The diagnosis of AV block is primarily based on clinical symptoms, physical examination, and electrocardiogram (ECG) findings:

  • Symptoms: May range from asymptomatic to palpitations, fatigue, dizziness, syncope, angina, and heart failure.
  • ECG Findings: PR intervals, QRS duration, and heart rates can provide key information.
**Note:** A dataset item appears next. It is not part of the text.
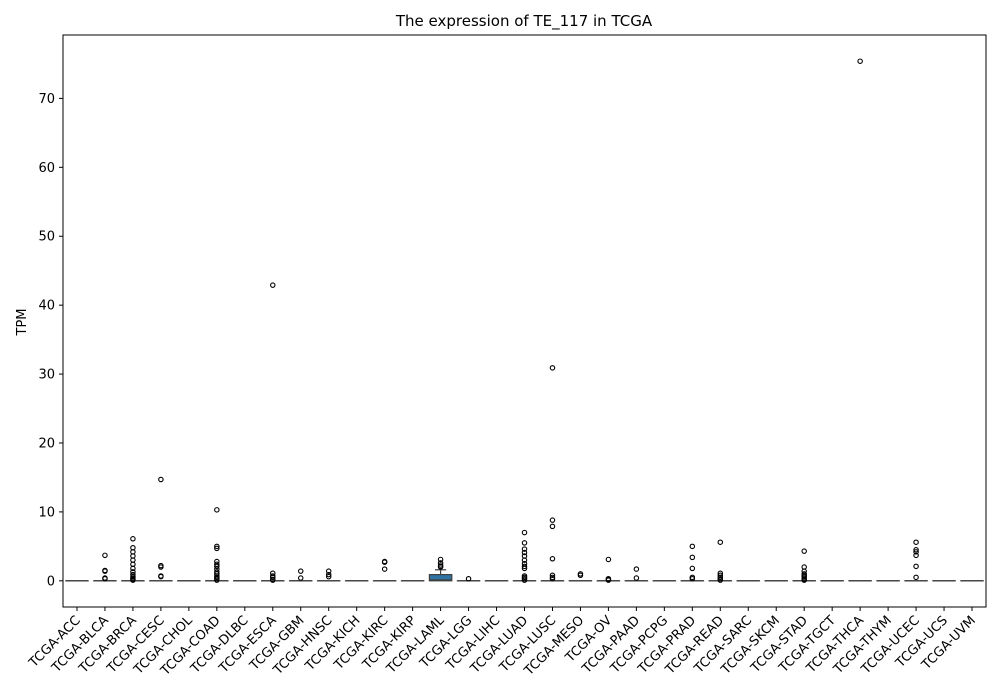  Describe the element at coordinates (636, 574) in the screenshot. I see `box-tcga-paad` at that location.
The presence of blocked P waves, irregular rhythms, and changes in the first heart sound can be indicative of AV block.

Treatment

The treatment of AV block is tailored to the underlying cause and the severity of symptoms:

  • First-Degree and Mobitz I: No treatment is usually required unless the heart rate is too slow.
  • Mobitz II and Third-Degree: May require pacing therapy, especially if symptoms are severe or if there is evidence of hemodynamic instability.
  • Drugs: Medications like atropine and isoproterenol can be used to increase heart rate, but they may have limited efficacy and side effects.
  • Pacing Therapy: Temporary or permanent pacemaker implantation is often the definitive treatment for severe cases.

Conclusion

Understanding AV block is crucial for family physicians, as it can range from asymptomatic to life-threatening. Proper diagnosis and timely intervention are essential to manage this condition effectively. If you suspect an AV block or experience symptoms such as palpitations, dizziness, or fainting, it is important to consult with a healthcare professional for a thorough evaluation and appropriate treatment.